BuzzFeed News has not been able to independently confirm any of these movements, nor to establish Mifsud’s current whereabouts.

Papadopoulos was sentenced in September this year to 14 days in prison for lying to the FBI.

Since his sentencing, Papadopoulos has repeatedly speculated on Twitter — without providing evidence — that he was targeted by British and Australian intelligence as part of a plot to sabotage the Trump campaign.

Mifsud acknowledged in the interview with the Italian newspaper in November 2017 that he met Papadopoulos “three or four times,” and facilitated connections between “official and unofficial sources,” but denied any wrongdoing.
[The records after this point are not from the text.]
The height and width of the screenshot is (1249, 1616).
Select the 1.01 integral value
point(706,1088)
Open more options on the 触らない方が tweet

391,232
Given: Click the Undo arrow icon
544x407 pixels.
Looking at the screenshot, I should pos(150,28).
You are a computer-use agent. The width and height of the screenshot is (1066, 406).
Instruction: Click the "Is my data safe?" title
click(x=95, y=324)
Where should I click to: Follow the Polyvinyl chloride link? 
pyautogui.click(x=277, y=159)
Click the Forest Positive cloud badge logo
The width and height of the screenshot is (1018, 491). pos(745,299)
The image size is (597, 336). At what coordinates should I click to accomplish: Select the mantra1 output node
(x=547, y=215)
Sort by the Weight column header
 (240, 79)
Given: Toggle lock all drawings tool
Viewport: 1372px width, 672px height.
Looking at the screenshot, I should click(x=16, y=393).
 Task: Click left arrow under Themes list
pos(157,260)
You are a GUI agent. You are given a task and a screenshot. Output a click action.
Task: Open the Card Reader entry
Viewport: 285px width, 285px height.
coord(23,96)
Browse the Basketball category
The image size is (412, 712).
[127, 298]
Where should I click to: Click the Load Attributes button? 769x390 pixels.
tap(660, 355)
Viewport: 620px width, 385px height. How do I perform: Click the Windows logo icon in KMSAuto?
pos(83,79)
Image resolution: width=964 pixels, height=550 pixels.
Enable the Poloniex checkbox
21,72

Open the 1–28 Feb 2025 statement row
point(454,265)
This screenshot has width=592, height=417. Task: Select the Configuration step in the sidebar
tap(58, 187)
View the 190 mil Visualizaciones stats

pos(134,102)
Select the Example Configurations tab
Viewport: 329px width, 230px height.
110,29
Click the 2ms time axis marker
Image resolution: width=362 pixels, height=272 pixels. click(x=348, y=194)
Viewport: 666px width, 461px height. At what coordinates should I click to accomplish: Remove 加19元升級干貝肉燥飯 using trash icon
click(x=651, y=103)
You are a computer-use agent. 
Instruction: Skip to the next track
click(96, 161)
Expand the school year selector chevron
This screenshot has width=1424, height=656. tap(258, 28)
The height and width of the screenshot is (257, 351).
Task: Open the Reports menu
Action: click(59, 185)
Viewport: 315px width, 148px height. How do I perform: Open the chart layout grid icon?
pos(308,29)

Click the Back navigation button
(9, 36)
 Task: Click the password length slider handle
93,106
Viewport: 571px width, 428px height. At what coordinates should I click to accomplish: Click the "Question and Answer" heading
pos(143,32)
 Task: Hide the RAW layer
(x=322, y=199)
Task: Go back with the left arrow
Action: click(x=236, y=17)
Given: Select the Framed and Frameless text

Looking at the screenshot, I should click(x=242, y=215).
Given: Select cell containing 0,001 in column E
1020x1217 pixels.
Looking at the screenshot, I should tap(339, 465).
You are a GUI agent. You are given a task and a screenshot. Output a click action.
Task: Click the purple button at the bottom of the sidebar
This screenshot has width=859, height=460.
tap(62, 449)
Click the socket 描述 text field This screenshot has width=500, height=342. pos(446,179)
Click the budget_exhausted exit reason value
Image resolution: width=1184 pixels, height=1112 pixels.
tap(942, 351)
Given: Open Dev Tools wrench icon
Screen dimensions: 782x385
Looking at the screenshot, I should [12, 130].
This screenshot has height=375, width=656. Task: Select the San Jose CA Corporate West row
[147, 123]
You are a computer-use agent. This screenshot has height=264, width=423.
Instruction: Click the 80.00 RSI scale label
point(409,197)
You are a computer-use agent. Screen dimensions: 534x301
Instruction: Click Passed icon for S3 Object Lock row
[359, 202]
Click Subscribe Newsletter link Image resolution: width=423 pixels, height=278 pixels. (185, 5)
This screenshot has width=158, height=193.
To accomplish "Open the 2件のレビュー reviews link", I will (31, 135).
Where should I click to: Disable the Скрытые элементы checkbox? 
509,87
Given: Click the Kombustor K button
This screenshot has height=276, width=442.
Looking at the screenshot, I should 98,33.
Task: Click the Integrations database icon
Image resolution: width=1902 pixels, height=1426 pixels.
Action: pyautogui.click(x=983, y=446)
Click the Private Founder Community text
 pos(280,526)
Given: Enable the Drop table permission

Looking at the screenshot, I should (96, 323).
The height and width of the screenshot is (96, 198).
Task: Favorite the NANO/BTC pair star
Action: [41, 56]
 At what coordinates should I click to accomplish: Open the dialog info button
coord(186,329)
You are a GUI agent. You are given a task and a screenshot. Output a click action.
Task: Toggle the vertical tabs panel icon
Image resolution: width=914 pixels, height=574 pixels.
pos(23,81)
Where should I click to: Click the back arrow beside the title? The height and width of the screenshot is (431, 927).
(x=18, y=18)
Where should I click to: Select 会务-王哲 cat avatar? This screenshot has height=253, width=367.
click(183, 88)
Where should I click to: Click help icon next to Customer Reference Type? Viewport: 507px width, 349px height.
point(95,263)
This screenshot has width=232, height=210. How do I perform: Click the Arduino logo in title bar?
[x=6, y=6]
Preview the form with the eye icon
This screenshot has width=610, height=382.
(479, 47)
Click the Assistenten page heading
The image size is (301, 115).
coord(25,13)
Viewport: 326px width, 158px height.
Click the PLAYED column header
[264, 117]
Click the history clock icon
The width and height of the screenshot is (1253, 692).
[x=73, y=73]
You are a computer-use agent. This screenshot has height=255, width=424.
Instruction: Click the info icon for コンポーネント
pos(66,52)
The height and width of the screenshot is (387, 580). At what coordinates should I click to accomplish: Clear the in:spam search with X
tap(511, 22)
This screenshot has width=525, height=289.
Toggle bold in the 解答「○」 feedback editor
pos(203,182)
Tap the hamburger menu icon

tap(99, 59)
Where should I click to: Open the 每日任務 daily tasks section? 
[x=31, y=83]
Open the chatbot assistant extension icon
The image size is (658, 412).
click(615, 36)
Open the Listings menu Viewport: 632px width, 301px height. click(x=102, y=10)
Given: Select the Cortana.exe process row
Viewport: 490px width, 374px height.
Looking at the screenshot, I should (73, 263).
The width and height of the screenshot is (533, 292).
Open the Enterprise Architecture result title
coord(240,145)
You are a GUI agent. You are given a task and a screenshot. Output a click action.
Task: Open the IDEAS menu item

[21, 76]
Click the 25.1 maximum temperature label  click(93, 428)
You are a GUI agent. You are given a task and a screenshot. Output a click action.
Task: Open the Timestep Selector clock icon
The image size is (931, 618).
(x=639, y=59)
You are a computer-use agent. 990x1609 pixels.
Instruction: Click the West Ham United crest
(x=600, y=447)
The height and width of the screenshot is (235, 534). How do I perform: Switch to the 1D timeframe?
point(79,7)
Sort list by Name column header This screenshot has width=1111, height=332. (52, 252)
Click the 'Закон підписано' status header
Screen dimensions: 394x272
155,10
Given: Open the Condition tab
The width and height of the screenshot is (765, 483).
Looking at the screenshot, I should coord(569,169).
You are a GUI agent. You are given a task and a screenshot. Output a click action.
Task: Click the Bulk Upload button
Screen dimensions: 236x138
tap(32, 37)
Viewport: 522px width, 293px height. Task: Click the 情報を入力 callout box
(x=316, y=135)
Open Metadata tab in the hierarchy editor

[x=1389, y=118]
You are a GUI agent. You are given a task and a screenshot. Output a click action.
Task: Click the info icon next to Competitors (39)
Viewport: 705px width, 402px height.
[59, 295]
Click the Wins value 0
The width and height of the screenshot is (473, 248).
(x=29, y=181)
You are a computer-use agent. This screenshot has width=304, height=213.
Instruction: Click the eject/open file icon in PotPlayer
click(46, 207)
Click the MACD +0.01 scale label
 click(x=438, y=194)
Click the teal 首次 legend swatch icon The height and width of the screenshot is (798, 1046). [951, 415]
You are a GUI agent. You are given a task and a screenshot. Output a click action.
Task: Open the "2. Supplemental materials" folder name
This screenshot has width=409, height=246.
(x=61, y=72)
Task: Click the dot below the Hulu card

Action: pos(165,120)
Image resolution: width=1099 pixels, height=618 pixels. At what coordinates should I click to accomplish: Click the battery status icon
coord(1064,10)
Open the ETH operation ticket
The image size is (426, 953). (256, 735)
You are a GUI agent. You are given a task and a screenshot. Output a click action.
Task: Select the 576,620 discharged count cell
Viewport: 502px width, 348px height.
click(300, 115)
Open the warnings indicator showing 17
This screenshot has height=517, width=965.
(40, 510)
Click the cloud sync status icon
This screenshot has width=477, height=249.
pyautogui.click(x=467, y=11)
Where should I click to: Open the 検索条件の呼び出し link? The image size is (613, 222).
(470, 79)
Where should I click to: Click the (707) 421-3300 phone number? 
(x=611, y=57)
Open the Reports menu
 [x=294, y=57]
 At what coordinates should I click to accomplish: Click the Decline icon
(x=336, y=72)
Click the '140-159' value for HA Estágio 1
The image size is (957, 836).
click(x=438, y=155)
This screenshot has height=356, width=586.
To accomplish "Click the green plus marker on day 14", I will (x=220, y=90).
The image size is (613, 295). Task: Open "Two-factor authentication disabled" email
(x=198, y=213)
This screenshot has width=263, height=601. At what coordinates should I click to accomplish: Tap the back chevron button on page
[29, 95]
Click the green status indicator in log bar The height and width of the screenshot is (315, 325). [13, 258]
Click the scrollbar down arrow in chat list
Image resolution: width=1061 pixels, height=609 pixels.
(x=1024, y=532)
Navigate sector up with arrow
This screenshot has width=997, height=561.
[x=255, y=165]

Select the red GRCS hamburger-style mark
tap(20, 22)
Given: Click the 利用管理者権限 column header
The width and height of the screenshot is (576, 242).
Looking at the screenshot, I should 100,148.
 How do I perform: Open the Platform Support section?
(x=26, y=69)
Papadopoulos is reported to have later shared the information about the emails with the Australian high commissioner to the UK, whose government passed it to US authorities after WikiLeaks began publishing the emails in July 2016. That information sparked the FBI to launch the investigation that Mueller now leads.

According to the government’s sentencing memo, published in August, Papadopoulos’s statements “substantially hindered” investigators’ ability to effectively question Mifsud when the FBI located him in Washington, DC, in February 2017. “The defendant’s lies undermined investigators’ ability to challenge the Professor or potentially detain or arrest him while he was still in the United States,” the document states.

Mifsud and Roh’s careers intertwine at several junctions. Mifsud was a consultant at Roh’s law firm. The Swiss lawyer was advertised as a visiting fellow in a brochure promoting the diplomacy academy where Mifsud was a director. The two men, who have known each other for more than a decade, also co-authored a number of reports between 2015 and 2017. They spoke on the same panel at a Valdai Discussion Club in April 2016, an annual gathering of Russian and international political, media, and academic elites backed by the Kremlin. And both men have long had a professional relationship with Rome’s Link Campus University where Mifsud worked since the 2000s, and Roh was an investor.

Roh declined to discuss what Mifsud would say if he does testify.